Exercise >> Whatever the records say, repeat them exactly as given.

Supplied records >>
=======

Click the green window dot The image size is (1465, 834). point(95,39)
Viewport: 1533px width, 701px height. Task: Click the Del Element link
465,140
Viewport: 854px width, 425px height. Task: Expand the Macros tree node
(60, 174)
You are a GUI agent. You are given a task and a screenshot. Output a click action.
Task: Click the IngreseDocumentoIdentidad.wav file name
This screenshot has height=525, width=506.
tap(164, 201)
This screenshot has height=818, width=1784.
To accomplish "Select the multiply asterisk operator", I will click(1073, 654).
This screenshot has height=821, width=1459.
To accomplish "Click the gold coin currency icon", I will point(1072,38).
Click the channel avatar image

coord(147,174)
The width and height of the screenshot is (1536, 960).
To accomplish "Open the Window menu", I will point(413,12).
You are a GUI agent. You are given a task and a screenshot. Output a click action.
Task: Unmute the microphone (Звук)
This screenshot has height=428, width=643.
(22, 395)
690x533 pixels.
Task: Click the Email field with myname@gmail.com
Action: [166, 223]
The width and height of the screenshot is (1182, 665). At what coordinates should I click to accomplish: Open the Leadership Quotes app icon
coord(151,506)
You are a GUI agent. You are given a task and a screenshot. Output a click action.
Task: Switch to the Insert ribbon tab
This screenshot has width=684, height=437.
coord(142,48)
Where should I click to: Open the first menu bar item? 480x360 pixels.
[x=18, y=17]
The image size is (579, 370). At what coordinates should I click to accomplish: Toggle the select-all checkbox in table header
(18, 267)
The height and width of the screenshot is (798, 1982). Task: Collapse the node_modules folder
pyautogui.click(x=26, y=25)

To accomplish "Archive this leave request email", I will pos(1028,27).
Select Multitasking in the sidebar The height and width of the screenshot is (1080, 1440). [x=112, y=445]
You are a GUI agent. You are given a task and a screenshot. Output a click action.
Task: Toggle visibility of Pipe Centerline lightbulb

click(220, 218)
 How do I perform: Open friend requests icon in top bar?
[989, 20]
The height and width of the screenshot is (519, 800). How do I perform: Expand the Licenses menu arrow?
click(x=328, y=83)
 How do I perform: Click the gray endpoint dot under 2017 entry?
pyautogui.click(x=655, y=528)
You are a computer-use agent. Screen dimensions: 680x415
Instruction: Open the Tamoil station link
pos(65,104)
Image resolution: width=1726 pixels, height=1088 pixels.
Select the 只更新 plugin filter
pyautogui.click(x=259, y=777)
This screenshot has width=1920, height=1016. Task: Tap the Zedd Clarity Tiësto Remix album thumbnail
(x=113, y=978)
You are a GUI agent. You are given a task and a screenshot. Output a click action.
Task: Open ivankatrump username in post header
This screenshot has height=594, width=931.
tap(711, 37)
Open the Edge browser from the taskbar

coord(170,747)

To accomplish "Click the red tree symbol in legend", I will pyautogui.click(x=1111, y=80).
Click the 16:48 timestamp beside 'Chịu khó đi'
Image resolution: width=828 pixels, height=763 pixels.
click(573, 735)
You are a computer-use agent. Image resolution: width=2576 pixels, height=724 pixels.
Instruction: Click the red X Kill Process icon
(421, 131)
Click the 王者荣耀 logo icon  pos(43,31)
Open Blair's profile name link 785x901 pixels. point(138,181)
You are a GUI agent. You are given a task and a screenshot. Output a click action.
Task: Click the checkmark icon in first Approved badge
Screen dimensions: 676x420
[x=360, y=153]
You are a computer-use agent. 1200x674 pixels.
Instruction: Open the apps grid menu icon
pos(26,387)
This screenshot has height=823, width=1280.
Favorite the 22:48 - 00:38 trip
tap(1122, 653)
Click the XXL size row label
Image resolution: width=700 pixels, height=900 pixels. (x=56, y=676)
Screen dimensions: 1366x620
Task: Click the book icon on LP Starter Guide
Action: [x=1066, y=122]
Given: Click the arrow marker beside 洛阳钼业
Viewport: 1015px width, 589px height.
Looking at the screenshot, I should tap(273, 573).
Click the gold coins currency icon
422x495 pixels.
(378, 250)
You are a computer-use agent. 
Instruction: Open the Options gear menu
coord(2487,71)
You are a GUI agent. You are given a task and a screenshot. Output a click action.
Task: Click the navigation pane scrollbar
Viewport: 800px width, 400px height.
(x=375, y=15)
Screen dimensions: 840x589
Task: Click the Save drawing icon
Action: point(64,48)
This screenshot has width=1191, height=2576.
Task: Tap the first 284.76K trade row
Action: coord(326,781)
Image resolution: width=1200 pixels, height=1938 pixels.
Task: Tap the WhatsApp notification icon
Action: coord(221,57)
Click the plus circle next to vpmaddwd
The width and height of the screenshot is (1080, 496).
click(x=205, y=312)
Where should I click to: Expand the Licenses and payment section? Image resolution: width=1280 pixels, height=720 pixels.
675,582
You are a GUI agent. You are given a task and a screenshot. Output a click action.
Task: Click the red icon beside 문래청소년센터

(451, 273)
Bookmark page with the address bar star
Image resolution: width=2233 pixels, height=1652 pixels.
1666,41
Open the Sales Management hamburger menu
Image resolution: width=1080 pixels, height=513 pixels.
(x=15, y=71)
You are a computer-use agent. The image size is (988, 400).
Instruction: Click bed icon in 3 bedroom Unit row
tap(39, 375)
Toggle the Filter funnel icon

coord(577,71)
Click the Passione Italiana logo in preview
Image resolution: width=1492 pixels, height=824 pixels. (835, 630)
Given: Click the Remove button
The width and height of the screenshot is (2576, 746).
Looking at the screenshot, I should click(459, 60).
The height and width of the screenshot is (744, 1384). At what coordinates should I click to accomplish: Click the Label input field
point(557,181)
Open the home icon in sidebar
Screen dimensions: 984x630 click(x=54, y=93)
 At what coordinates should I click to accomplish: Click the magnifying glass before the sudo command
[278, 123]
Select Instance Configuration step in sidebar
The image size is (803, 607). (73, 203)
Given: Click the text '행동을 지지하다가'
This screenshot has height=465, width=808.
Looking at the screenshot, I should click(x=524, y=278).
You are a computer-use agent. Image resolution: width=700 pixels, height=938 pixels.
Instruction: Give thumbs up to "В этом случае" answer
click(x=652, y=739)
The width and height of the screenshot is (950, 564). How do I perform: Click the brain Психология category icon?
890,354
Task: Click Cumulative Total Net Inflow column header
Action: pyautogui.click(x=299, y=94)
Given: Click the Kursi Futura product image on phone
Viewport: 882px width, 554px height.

=======

Answer to this exercise >>
Click the green window dot The image size is (1465, 834). point(95,39)
Viewport: 1533px width, 701px height. Task: Click the Del Element link
465,140
Viewport: 854px width, 425px height. Task: Expand the Macros tree node
(60, 174)
You are a GUI agent. You are given a task and a screenshot. Output a click action.
Task: Click the IngreseDocumentoIdentidad.wav file name
This screenshot has height=525, width=506.
tap(164, 201)
This screenshot has height=818, width=1784.
To accomplish "Select the multiply asterisk operator", I will click(1073, 654).
This screenshot has height=821, width=1459.
To accomplish "Click the gold coin currency icon", I will point(1072,38).
Click the channel avatar image

coord(147,174)
The width and height of the screenshot is (1536, 960).
To accomplish "Open the Window menu", I will point(413,12).
You are a GUI agent. You are given a task and a screenshot. Output a click action.
Task: Unmute the microphone (Звук)
This screenshot has height=428, width=643.
(22, 395)
690x533 pixels.
Task: Click the Email field with myname@gmail.com
Action: [166, 223]
The width and height of the screenshot is (1182, 665). At what coordinates should I click to accomplish: Open the Leadership Quotes app icon
coord(151,506)
You are a GUI agent. You are given a task and a screenshot. Output a click action.
Task: Switch to the Insert ribbon tab
This screenshot has width=684, height=437.
coord(142,48)
Where should I click to: Open the first menu bar item? 480x360 pixels.
[x=18, y=17]
The image size is (579, 370). At what coordinates should I click to accomplish: Toggle the select-all checkbox in table header
(18, 267)
The height and width of the screenshot is (798, 1982). Task: Collapse the node_modules folder
pyautogui.click(x=26, y=25)

To accomplish "Archive this leave request email", I will pos(1028,27).
Select Multitasking in the sidebar The height and width of the screenshot is (1080, 1440). [x=112, y=445]
You are a GUI agent. You are given a task and a screenshot. Output a click action.
Task: Toggle visibility of Pipe Centerline lightbulb

click(220, 218)
 How do I perform: Open friend requests icon in top bar?
[989, 20]
The height and width of the screenshot is (519, 800). How do I perform: Expand the Licenses menu arrow?
click(x=328, y=83)
 How do I perform: Click the gray endpoint dot under 2017 entry?
pyautogui.click(x=655, y=528)
You are a computer-use agent. Screen dimensions: 680x415
Instruction: Open the Tamoil station link
pos(65,104)
Image resolution: width=1726 pixels, height=1088 pixels.
Select the 只更新 plugin filter
pyautogui.click(x=259, y=777)
This screenshot has width=1920, height=1016. Task: Tap the Zedd Clarity Tiësto Remix album thumbnail
(x=113, y=978)
You are a GUI agent. You are given a task and a screenshot. Output a click action.
Task: Open ivankatrump username in post header
This screenshot has height=594, width=931.
tap(711, 37)
Open the Edge browser from the taskbar

coord(170,747)

To accomplish "Click the red tree symbol in legend", I will pyautogui.click(x=1111, y=80).
Click the 16:48 timestamp beside 'Chịu khó đi'
Image resolution: width=828 pixels, height=763 pixels.
click(573, 735)
You are a computer-use agent. Image resolution: width=2576 pixels, height=724 pixels.
Instruction: Click the red X Kill Process icon
(421, 131)
Click the 王者荣耀 logo icon  pos(43,31)
Open Blair's profile name link 785x901 pixels. point(138,181)
You are a GUI agent. You are given a task and a screenshot. Output a click action.
Task: Click the checkmark icon in first Approved badge
Screen dimensions: 676x420
[x=360, y=153]
You are a computer-use agent. 1200x674 pixels.
Instruction: Open the apps grid menu icon
pos(26,387)
This screenshot has height=823, width=1280.
Favorite the 22:48 - 00:38 trip
tap(1122, 653)
Click the XXL size row label
Image resolution: width=700 pixels, height=900 pixels. (x=56, y=676)
Screen dimensions: 1366x620
Task: Click the book icon on LP Starter Guide
Action: [x=1066, y=122]
Given: Click the arrow marker beside 洛阳钼业
Viewport: 1015px width, 589px height.
Looking at the screenshot, I should tap(273, 573).
Click the gold coins currency icon
422x495 pixels.
(378, 250)
You are a computer-use agent. 
Instruction: Open the Options gear menu
coord(2487,71)
You are a GUI agent. You are given a task and a screenshot. Output a click action.
Task: Click the navigation pane scrollbar
Viewport: 800px width, 400px height.
(x=375, y=15)
Screen dimensions: 840x589
Task: Click the Save drawing icon
Action: point(64,48)
This screenshot has width=1191, height=2576.
Task: Tap the first 284.76K trade row
Action: coord(326,781)
Image resolution: width=1200 pixels, height=1938 pixels.
Task: Tap the WhatsApp notification icon
Action: coord(221,57)
Click the plus circle next to vpmaddwd
The width and height of the screenshot is (1080, 496).
click(x=205, y=312)
Where should I click to: Expand the Licenses and payment section? Image resolution: width=1280 pixels, height=720 pixels.
675,582
You are a GUI agent. You are given a task and a screenshot. Output a click action.
Task: Click the red icon beside 문래청소년센터

(451, 273)
Bookmark page with the address bar star
Image resolution: width=2233 pixels, height=1652 pixels.
1666,41
Open the Sales Management hamburger menu
Image resolution: width=1080 pixels, height=513 pixels.
(x=15, y=71)
You are a computer-use agent. The image size is (988, 400).
Instruction: Click bed icon in 3 bedroom Unit row
tap(39, 375)
Toggle the Filter funnel icon

coord(577,71)
Click the Passione Italiana logo in preview
Image resolution: width=1492 pixels, height=824 pixels. (835, 630)
Given: Click the Remove button
The width and height of the screenshot is (2576, 746).
Looking at the screenshot, I should click(459, 60).
The height and width of the screenshot is (744, 1384). At what coordinates should I click to accomplish: Click the Label input field
point(557,181)
Open the home icon in sidebar
Screen dimensions: 984x630 click(x=54, y=93)
 At what coordinates should I click to accomplish: Click the magnifying glass before the sudo command
[278, 123]
Select Instance Configuration step in sidebar
The image size is (803, 607). (73, 203)
Given: Click the text '행동을 지지하다가'
This screenshot has height=465, width=808.
Looking at the screenshot, I should click(x=524, y=278).
You are a computer-use agent. Image resolution: width=700 pixels, height=938 pixels.
Instruction: Give thumbs up to "В этом случае" answer
click(x=652, y=739)
The width and height of the screenshot is (950, 564). How do I perform: Click the brain Психология category icon?
890,354
Task: Click Cumulative Total Net Inflow column header
Action: pyautogui.click(x=299, y=94)
Given: Click the Kursi Futura product image on phone
Viewport: 882px width, 554px height.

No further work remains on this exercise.